The Great Hall, International House
In April of 1998, during the Spring Break, I joined an International House trip to Redding in Northern California. We were hosted by members of Redding's Rotary Club and their families. I stayed with a lovely family (whose name escapes me now although I can picture their house and garden in my mind's eye). I learned today, wandering through a display on the history of I-House, that these trips to Redding started in 1952! I read this:
Just like scholars and students since 1952, I visited the local newspaper, took a boat ride on the amazing Shasta Dam, walked through a pulp mill, and was treated to a BB King concert (which, unfortunately I slept through because I was so tired, dreaming the whole time of plates crashing on the floor; the drums and guitars must have filtered into my subconscious as I slept in my seat).

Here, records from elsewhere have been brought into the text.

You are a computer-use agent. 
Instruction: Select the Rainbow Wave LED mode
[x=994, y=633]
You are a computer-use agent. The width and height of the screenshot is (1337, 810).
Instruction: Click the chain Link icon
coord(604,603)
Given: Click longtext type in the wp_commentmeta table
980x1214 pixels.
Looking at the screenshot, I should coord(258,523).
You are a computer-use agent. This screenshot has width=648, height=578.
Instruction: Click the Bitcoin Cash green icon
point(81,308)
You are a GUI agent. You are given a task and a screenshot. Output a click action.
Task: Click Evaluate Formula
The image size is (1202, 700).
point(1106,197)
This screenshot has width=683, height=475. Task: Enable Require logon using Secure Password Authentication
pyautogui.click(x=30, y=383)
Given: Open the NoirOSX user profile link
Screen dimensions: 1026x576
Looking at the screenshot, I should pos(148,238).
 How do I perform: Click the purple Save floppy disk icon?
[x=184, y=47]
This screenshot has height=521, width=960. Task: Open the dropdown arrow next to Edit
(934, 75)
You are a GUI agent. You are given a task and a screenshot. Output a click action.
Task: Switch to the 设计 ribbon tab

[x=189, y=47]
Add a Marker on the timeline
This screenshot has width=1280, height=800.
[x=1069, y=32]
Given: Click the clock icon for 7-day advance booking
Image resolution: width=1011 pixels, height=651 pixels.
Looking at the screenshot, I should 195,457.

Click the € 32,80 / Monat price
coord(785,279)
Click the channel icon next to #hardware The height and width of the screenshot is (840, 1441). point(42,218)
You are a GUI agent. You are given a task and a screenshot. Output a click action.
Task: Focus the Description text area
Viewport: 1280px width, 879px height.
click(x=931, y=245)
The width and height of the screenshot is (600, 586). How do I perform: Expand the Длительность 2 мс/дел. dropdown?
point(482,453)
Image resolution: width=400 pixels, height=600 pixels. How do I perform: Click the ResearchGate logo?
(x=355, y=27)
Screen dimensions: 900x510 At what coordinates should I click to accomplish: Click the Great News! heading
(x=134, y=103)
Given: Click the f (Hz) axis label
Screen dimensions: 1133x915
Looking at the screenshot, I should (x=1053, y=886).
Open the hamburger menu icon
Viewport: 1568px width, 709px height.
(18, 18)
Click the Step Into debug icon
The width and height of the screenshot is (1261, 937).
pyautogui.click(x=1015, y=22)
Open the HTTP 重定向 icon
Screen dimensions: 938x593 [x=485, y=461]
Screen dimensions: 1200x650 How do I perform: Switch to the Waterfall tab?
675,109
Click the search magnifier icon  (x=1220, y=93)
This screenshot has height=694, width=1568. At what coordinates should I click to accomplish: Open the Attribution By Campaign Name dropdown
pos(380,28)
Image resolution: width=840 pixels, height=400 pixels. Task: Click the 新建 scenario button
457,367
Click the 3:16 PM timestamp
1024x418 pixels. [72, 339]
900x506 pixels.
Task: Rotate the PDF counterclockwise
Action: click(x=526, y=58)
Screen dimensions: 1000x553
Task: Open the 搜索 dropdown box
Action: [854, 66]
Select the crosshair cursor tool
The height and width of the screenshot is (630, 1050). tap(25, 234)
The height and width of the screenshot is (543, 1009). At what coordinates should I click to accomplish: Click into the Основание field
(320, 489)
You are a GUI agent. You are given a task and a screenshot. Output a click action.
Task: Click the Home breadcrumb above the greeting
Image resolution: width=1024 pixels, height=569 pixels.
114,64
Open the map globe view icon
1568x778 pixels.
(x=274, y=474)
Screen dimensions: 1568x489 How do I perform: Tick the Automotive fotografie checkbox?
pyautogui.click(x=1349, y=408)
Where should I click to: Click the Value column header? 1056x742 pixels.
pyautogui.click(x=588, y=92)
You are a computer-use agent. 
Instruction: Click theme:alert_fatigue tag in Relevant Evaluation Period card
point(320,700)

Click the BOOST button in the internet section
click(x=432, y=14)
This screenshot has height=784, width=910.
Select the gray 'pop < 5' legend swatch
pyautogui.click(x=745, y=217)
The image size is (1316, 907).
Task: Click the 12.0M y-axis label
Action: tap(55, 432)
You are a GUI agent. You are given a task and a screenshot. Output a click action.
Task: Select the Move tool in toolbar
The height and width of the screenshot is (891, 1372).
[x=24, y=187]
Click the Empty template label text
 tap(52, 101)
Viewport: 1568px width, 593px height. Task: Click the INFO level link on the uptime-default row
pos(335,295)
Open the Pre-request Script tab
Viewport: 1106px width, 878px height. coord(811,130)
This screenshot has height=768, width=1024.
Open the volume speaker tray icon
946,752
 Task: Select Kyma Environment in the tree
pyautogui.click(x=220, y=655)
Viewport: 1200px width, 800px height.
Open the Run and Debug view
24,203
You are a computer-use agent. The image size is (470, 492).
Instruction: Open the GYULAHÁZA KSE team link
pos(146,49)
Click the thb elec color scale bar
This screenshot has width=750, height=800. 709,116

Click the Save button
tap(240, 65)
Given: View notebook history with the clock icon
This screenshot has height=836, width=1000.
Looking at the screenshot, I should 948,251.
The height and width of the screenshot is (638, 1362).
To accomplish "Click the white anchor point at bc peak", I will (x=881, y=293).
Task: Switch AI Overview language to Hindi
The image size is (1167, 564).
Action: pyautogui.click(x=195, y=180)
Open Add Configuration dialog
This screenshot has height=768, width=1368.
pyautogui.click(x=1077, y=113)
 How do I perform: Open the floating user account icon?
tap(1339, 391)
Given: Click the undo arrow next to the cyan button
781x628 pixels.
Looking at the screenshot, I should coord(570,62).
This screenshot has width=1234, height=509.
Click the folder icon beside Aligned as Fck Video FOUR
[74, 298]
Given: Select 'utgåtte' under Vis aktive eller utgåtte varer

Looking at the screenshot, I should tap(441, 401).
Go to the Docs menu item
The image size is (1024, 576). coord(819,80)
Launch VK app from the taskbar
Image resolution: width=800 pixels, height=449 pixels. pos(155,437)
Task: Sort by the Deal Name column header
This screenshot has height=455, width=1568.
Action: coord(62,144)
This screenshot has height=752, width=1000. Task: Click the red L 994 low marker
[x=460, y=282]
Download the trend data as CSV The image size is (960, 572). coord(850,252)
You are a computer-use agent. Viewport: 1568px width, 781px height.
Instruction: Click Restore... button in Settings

I learned what a pot luck dinner was and discovered a flair for bowling. Most importantly I was treated like a part of my host's family when I was far from home and very homesick.
As I read the words of the Indian student in the photo above, memories of my homesickness as well as gratitude for the care of strangers came flooding back. I hadn't thought of that trip to Redding in probably 15 years.
An earlier generation of I-House residents visiting the Redding Newspaper and Shasta Dam
Every day I lived in Berkeley I walked onto the campus through historic Sather Gate (below), past Sather Tower (below; a clock and bell tower nicknamed “the Campanile” after its architectural inspiration, St Mark's Campanile in Venice), and over to Tolman Hall, home of the Psychology Department and of the sponsor of my visit, Professor John Kihlstrom. You can read more about the history of UC Berkeley here and about its architecture here. It was lovely retracing those steps and remembering my days in Berkeley: days that often challenged me, sometimes delighted me, and definitely changed me. Berkeley has changed too it seems, with Telegraph Avenue more run down that I remember; Shattuck Avenue more built up; and a lovely new shopping and restaurant area way down on Fourth Street.
Sather Gate, UC Berkeley
Tomorrow will be another chance to revisit the past (and hopefully point to some possible futures) when our hypnosis conference starts. Until then I leave you with this quote from John D Rockerfeller Jr on his vision for International House (from a fascinating history):
The idea of the establishment of this institution on the Pacific Coast was suggested by the success of a similar one on the Atlantic Coast, in New York City, which has become well and favorably known throughout the world. By bringing together in unfettered cooperation the educated young people of all lands, many of whom will in years to come be leaders in their several countries, and by giving them the full opportunity for frank discussion on terms of equality, there is being performed, I believe, a service for the well-being of the world, the importance of which it is difficult to over-value. International House is a laboratory for a new kind of experiment – the day-to-day practice of international fellowship among men and women.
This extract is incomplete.